- **Problem requirements**:
Since the data must remain as supplied, reproduce it word for word.

- **Provided entries**:
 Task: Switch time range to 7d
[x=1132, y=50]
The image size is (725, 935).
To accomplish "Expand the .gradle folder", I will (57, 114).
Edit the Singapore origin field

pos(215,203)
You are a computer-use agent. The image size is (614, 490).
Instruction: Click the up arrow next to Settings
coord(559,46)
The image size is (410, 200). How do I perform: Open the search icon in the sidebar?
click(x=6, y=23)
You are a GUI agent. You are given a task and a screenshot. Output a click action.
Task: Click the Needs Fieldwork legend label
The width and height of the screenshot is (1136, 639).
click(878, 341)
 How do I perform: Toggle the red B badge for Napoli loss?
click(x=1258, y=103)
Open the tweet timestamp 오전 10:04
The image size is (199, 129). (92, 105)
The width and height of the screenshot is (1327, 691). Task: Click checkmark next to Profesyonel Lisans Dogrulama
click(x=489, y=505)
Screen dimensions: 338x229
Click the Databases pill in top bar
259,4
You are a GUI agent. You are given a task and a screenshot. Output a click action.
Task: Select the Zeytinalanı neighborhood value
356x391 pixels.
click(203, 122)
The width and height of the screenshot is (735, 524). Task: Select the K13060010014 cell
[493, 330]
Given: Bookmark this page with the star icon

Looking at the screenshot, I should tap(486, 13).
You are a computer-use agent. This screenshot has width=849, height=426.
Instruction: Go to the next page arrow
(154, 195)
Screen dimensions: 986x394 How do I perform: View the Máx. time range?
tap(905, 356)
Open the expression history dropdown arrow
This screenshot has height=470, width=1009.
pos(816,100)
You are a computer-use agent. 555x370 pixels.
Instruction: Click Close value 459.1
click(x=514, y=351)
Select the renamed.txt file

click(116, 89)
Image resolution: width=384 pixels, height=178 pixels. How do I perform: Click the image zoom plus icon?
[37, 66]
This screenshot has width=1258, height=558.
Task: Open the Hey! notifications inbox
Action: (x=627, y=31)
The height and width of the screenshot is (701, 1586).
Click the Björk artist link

- **Solution to the problem**:
 Task: Switch time range to 7d
[x=1132, y=50]
The image size is (725, 935).
To accomplish "Expand the .gradle folder", I will (57, 114).
Edit the Singapore origin field

pos(215,203)
You are a computer-use agent. The image size is (614, 490).
Instruction: Click the up arrow next to Settings
coord(559,46)
The image size is (410, 200). How do I perform: Open the search icon in the sidebar?
click(x=6, y=23)
You are a GUI agent. You are given a task and a screenshot. Output a click action.
Task: Click the Needs Fieldwork legend label
The width and height of the screenshot is (1136, 639).
click(878, 341)
 How do I perform: Toggle the red B badge for Napoli loss?
click(x=1258, y=103)
Open the tweet timestamp 오전 10:04
The image size is (199, 129). (92, 105)
The width and height of the screenshot is (1327, 691). Task: Click checkmark next to Profesyonel Lisans Dogrulama
click(x=489, y=505)
Screen dimensions: 338x229
Click the Databases pill in top bar
259,4
You are a GUI agent. You are given a task and a screenshot. Output a click action.
Task: Select the Zeytinalanı neighborhood value
356x391 pixels.
click(203, 122)
The width and height of the screenshot is (735, 524). Task: Select the K13060010014 cell
[493, 330]
Given: Bookmark this page with the star icon

Looking at the screenshot, I should tap(486, 13).
You are a computer-use agent. This screenshot has width=849, height=426.
Instruction: Go to the next page arrow
(154, 195)
Screen dimensions: 986x394 How do I perform: View the Máx. time range?
tap(905, 356)
Open the expression history dropdown arrow
This screenshot has height=470, width=1009.
pos(816,100)
You are a computer-use agent. 555x370 pixels.
Instruction: Click Close value 459.1
click(x=514, y=351)
Select the renamed.txt file

click(116, 89)
Image resolution: width=384 pixels, height=178 pixels. How do I perform: Click the image zoom plus icon?
[37, 66]
This screenshot has width=1258, height=558.
Task: Open the Hey! notifications inbox
Action: (x=627, y=31)
The height and width of the screenshot is (701, 1586).
Click the Björk artist link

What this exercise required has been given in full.